When I give in to my addiction, especially after a long string of "good" days, it's as if I have chosen my own nightmare, one that I can't escape or wake up from. You see, Satan is very good at disguising the addiction, especially in the moment of temptation. He's good at hiding what is behind that door once you open it. And even though you know exactly what is behind the door, he is so good at distracting you that your knowledge either becomes unimportant or is easily rationalized.
But once you open that door, it's a tidal wave of negative emotions that most of us can't handle simultaneously: Shame. Disappointment. Shock. Disgust. Self-loathing. Anger. Sorrow. Stupidity. Fear. Depression. Anguish. And what makes it even worse is that you chose this door. You're not a victim of someone else's agency. You're creating victims of your own.
Can you see why addictions are so hard to break? You're using your addiction to try to cope with or escape from the very feelings your addiction has caused. It's like a never-ending nightmare, and unfortunately it's very difficult to share that with others. You feel like you've hurt them enough, so you want to shield them from more pain. You can tell that the nightmare is starting to present itself again, that your "lust balloon" is filling up again, looking to pop. But you keep it to yourself, not just because all of the above-listed feelings start creeping back in, but because you are trying to spare the feelings of those you love. The problem is, that's a paradox. By doing so, you only hurt them all the more.
It's horrible. Thoughts of suicide aren't abnormal among people who suffer from addictions. They think they are being selfless. They think of it not necessarily as a way out, but as a way to stop making others suffer. But, like I said before, something like that only hurts the people you love all the more. So there you are. Stuck in a nightmare that you have little hope to escape.

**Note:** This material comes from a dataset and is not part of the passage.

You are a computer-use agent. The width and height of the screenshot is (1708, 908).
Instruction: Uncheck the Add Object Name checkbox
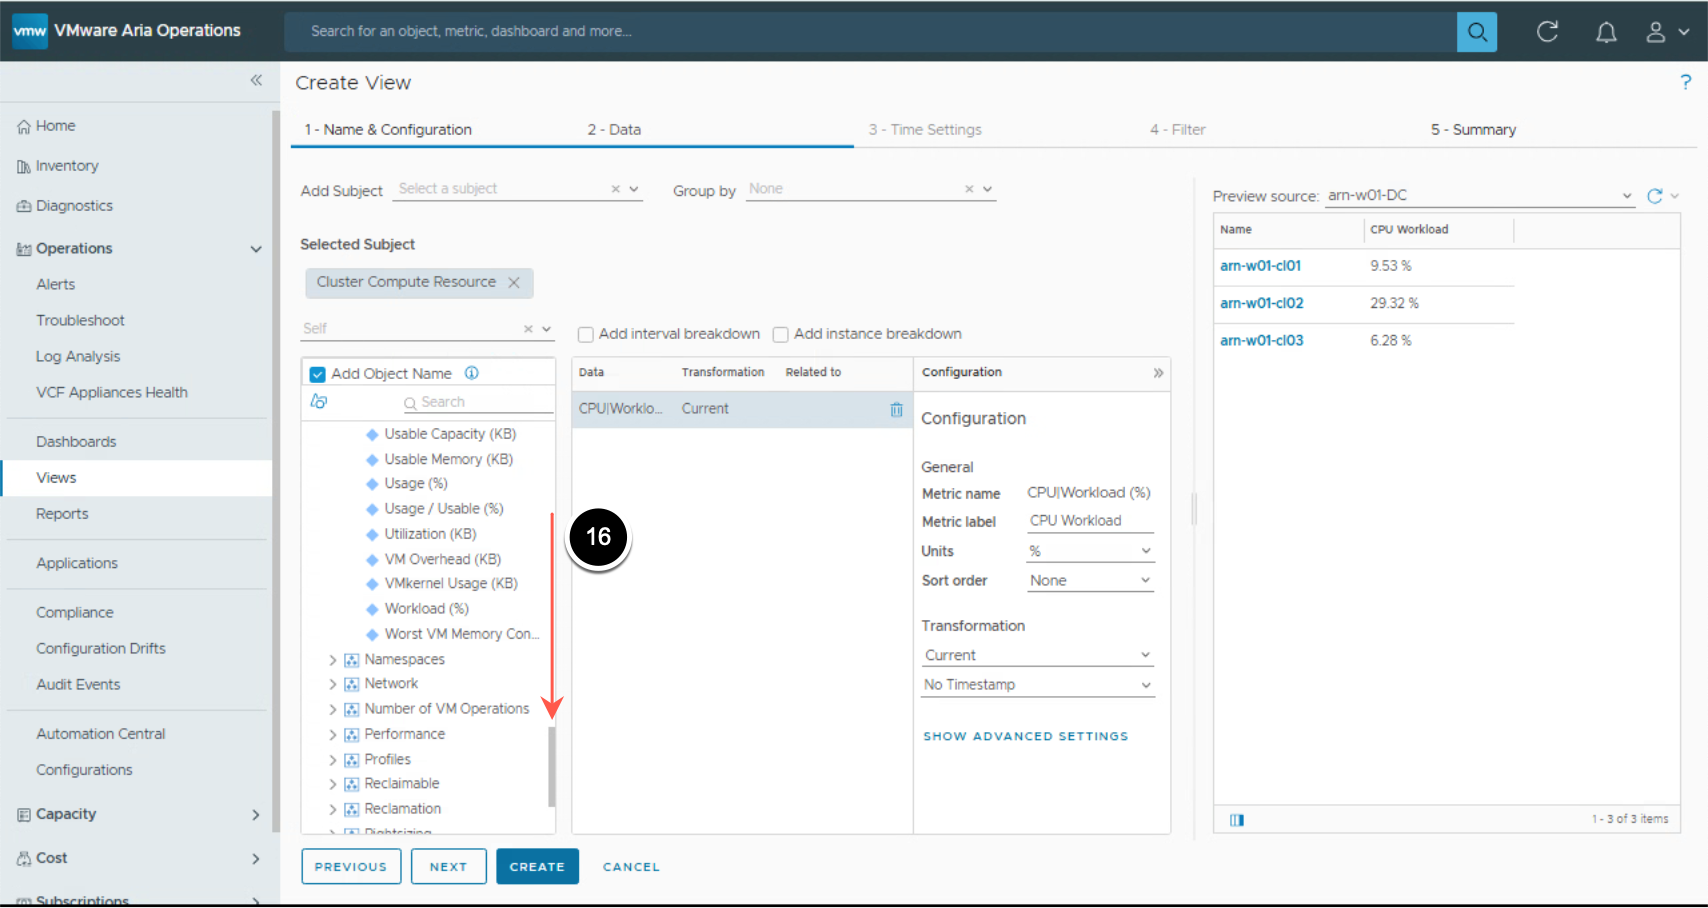click(x=318, y=374)
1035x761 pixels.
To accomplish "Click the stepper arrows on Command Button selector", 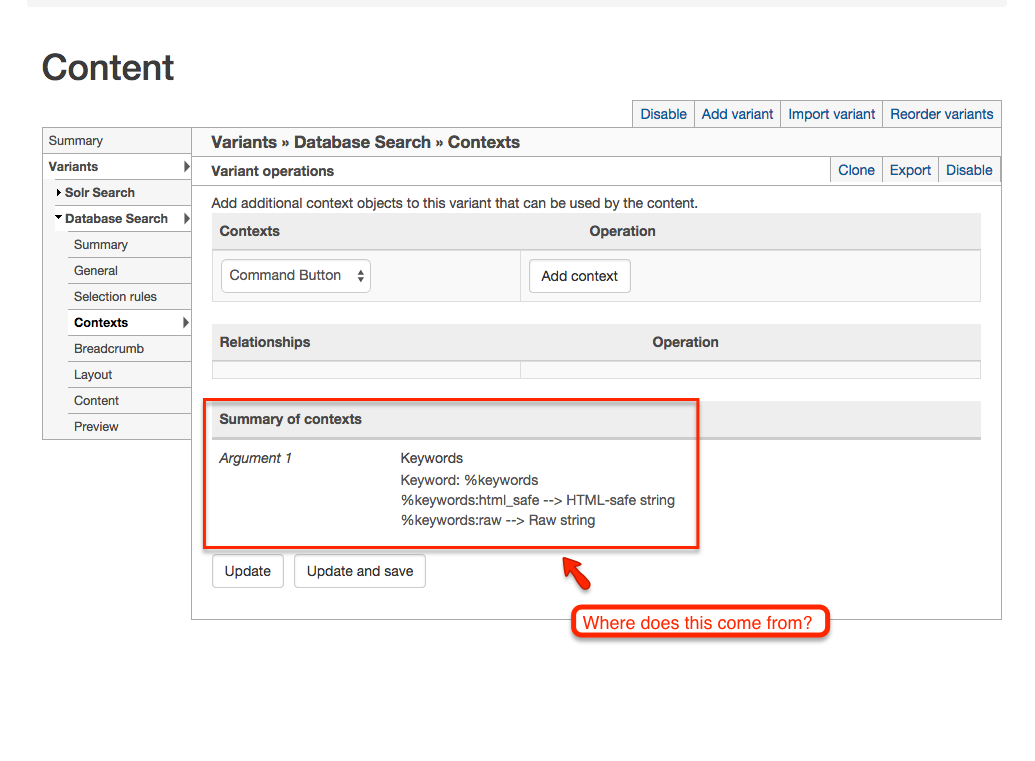I will click(x=359, y=275).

But even if you don't identify it as hope, there is a whole lot of it. Jesus Christ, our beloved Savior and Redeemer, came to earth to give us that hope. He suffered unimaginable pain, anguish, fear, depression, disappointment, shock, etc. All of that so He might give us hope.
Isn't it wonderful?
But sometimes it's so hard to forget when you're deep in the mire of your addiction. Sometimes you feel like Abraham, who was promised countless posterity, but whose wife was unable to bear children. Romans 4:16-21 talks about this:
16 Therefore it is of faith, that it might be by grace; to the end the promise might be sure to all the seed; not to that only which is of the law, but to that also which is of the faith of Abraham; who is the father of us all,
17 (As it is written, I have made thee a father of many nations,) before him whom he believed, even God, who quickeneth the dead, and calleth those things which be not as though they were.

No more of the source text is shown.